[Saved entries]
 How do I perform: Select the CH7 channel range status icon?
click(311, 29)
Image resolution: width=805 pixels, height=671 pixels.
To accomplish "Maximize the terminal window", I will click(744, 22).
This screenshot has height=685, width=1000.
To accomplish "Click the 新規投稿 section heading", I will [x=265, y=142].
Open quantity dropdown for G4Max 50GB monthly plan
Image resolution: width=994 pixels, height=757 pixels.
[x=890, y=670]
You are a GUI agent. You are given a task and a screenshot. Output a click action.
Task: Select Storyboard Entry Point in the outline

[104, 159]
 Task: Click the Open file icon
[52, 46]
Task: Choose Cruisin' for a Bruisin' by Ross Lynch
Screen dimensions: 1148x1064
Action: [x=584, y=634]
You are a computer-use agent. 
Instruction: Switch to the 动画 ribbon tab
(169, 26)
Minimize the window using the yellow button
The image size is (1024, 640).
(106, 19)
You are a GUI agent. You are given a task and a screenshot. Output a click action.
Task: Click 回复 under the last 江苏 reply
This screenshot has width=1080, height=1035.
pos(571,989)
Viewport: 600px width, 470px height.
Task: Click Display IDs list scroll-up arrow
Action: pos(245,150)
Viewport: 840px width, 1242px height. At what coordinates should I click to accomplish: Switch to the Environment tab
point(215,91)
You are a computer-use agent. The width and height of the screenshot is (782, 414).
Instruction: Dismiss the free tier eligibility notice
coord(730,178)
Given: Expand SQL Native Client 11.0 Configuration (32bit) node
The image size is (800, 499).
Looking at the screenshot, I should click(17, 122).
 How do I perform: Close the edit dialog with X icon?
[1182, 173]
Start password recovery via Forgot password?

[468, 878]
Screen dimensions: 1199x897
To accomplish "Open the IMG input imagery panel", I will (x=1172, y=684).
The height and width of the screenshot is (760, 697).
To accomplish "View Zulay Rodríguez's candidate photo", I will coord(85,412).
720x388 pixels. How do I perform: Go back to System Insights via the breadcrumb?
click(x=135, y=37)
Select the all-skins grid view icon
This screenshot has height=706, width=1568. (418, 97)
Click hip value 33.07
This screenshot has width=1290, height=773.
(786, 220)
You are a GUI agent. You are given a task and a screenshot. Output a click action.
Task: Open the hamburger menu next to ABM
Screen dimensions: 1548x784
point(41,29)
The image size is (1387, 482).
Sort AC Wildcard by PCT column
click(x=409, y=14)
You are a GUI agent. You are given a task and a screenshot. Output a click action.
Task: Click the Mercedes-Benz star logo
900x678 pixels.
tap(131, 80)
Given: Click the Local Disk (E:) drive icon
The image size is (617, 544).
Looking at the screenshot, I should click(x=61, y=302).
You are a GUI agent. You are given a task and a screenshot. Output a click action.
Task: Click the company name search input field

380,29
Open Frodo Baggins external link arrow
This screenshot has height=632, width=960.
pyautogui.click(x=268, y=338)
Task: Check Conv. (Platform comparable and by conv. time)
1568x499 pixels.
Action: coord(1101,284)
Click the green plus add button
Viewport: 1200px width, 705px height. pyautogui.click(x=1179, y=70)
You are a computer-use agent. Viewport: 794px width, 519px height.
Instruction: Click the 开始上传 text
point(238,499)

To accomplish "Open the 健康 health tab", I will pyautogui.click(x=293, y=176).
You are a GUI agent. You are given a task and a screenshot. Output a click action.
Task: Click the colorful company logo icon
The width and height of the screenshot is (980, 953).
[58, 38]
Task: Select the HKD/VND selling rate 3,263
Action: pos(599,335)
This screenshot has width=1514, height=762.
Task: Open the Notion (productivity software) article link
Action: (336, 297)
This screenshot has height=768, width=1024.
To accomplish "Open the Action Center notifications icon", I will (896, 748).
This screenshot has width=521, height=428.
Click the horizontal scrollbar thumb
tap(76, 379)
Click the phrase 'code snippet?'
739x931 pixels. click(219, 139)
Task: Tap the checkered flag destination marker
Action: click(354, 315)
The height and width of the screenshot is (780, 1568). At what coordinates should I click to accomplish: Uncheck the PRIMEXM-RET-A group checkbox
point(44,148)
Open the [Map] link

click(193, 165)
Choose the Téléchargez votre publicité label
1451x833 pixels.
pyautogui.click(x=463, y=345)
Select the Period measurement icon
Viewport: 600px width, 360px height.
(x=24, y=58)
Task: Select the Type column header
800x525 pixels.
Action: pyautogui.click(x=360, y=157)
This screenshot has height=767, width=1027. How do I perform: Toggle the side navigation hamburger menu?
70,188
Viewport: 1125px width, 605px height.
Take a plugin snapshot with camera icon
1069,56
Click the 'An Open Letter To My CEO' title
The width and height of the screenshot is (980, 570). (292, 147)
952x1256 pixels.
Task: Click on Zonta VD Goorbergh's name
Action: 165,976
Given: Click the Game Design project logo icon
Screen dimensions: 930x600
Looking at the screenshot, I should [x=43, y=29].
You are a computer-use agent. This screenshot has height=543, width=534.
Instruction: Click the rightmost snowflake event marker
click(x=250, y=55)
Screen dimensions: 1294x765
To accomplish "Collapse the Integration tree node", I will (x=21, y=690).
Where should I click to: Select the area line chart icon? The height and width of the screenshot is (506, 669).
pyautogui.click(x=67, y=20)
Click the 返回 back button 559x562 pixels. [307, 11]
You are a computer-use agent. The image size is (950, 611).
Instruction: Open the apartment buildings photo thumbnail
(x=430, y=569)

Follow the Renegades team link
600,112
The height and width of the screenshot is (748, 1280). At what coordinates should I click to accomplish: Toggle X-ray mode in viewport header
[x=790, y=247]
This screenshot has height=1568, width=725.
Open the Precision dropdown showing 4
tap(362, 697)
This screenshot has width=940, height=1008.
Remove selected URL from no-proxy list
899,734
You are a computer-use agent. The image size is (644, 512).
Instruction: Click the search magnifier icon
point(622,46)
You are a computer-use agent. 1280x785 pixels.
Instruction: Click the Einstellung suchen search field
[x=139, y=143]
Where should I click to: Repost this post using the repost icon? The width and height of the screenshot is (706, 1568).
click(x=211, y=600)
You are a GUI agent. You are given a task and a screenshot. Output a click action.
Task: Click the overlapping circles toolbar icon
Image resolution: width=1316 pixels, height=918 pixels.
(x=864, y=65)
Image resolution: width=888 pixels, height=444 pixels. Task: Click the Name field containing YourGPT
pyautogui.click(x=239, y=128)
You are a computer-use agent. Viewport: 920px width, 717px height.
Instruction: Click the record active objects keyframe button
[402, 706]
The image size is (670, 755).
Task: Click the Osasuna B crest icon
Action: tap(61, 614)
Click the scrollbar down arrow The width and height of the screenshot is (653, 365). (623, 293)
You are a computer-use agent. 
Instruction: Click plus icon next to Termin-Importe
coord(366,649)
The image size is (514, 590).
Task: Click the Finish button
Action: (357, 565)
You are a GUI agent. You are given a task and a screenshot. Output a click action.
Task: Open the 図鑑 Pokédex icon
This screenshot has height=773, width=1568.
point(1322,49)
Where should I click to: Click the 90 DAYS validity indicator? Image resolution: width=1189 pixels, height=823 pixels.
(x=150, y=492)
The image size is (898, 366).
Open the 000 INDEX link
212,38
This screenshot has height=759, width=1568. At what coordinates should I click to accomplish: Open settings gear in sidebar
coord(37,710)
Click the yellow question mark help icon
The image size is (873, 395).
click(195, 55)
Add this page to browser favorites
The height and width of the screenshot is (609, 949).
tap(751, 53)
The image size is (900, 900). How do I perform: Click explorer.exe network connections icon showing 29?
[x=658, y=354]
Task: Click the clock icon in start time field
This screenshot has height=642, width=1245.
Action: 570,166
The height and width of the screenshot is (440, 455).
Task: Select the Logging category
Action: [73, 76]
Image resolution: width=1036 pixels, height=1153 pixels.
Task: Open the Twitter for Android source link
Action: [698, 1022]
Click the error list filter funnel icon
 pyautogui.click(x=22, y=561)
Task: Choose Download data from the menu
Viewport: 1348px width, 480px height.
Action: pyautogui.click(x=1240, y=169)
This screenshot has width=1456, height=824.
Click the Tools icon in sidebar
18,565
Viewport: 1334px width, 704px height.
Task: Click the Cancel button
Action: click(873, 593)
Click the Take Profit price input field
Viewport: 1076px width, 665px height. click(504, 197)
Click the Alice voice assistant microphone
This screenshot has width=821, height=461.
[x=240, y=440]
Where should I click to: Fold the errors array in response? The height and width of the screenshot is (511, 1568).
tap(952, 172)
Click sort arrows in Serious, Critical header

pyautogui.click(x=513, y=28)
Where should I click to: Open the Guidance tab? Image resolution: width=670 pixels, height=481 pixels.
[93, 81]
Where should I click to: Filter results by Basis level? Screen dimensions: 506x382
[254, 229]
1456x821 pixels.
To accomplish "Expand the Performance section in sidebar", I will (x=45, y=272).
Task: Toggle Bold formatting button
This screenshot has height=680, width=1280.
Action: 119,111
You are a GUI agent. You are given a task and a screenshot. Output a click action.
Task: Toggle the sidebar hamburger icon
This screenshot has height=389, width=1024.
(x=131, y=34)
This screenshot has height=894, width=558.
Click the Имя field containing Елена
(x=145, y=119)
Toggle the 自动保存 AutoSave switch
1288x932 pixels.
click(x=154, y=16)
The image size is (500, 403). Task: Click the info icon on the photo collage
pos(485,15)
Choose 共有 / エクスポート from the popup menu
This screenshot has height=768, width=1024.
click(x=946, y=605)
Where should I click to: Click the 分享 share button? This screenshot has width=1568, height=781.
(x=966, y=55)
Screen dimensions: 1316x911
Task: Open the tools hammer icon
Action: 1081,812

(Work to be completed):
Look above for the line holding "The height and width of the screenshot is (760, 697).", then set down exactly that line and every line after it up to and including the line holding "Task: Click the colorful company logo icon", with nothing else.

(Task output):
The height and width of the screenshot is (760, 697).
To accomplish "View Zulay Rodríguez's candidate photo", I will coord(85,412).
720x388 pixels. How do I perform: Go back to System Insights via the breadcrumb?
click(x=135, y=37)
Select the all-skins grid view icon
This screenshot has height=706, width=1568. (418, 97)
Click hip value 33.07
This screenshot has width=1290, height=773.
(786, 220)
You are a GUI agent. You are given a task and a screenshot. Output a click action.
Task: Open the hamburger menu next to ABM
Screen dimensions: 1548x784
point(41,29)
The image size is (1387, 482).
Sort AC Wildcard by PCT column
click(x=409, y=14)
You are a GUI agent. You are given a task and a screenshot. Output a click action.
Task: Click the Mercedes-Benz star logo
900x678 pixels.
tap(131, 80)
Given: Click the Local Disk (E:) drive icon
The image size is (617, 544).
Looking at the screenshot, I should click(x=61, y=302).
You are a GUI agent. You are given a task and a screenshot. Output a click action.
Task: Click the company name search input field

380,29
Open Frodo Baggins external link arrow
This screenshot has height=632, width=960.
pyautogui.click(x=268, y=338)
Task: Check Conv. (Platform comparable and by conv. time)
1568x499 pixels.
Action: coord(1101,284)
Click the green plus add button
Viewport: 1200px width, 705px height. pyautogui.click(x=1179, y=70)
You are a computer-use agent. Viewport: 794px width, 519px height.
Instruction: Click the 开始上传 text
point(238,499)

To accomplish "Open the 健康 health tab", I will pyautogui.click(x=293, y=176).
You are a GUI agent. You are given a task and a screenshot. Output a click action.
Task: Click the colorful company logo icon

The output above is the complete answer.